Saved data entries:
***
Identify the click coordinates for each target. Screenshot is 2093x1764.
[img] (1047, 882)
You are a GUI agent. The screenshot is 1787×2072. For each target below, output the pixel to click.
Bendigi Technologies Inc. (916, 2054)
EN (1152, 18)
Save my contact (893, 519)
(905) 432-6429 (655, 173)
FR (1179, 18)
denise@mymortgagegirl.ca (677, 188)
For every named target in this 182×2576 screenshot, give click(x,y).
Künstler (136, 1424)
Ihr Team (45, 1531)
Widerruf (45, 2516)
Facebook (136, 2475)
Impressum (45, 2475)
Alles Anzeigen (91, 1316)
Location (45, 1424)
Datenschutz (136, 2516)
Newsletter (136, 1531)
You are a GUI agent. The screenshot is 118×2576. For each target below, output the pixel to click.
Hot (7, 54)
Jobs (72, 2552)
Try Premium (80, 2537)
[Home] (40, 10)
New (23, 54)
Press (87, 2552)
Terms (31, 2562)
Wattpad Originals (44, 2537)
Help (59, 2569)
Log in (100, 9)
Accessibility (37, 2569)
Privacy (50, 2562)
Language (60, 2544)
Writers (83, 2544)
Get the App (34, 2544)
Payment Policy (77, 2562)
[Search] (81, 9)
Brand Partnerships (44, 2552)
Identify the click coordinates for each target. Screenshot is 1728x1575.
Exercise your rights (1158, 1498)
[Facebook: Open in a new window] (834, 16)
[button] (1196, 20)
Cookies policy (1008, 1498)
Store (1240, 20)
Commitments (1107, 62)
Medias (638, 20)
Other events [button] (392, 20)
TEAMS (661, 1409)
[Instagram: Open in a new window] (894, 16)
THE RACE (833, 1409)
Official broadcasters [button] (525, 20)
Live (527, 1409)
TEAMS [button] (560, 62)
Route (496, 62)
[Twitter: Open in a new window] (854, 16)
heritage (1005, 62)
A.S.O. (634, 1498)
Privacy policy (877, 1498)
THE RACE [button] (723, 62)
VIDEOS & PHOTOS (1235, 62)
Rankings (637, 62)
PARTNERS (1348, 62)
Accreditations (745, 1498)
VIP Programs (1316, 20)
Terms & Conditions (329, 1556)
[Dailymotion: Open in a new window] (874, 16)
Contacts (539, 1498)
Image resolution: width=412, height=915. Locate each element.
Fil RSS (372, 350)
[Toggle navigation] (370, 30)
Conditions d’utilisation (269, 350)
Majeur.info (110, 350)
***
EXERCISE INSTRUCTIONS:
From the entries above, write out only the lines starting at the line that holds "Terms (31, 2562)" and ending at the line that holds "Route (496, 62)", keeping both and matching them exactly.

RESPONSE BELOW:
Terms (31, 2562)
Wattpad Originals (44, 2537)
Help (59, 2569)
Log in (100, 9)
Accessibility (37, 2569)
Privacy (50, 2562)
Language (60, 2544)
Writers (83, 2544)
Get the App (34, 2544)
Payment Policy (77, 2562)
[Search] (81, 9)
Brand Partnerships (44, 2552)
Identify the click coordinates for each target. Screenshot is 1728x1575.
Exercise your rights (1158, 1498)
[Facebook: Open in a new window] (834, 16)
[button] (1196, 20)
Cookies policy (1008, 1498)
Store (1240, 20)
Commitments (1107, 62)
Medias (638, 20)
Other events [button] (392, 20)
TEAMS (661, 1409)
[Instagram: Open in a new window] (894, 16)
THE RACE (833, 1409)
Official broadcasters [button] (525, 20)
Live (527, 1409)
TEAMS [button] (560, 62)
Route (496, 62)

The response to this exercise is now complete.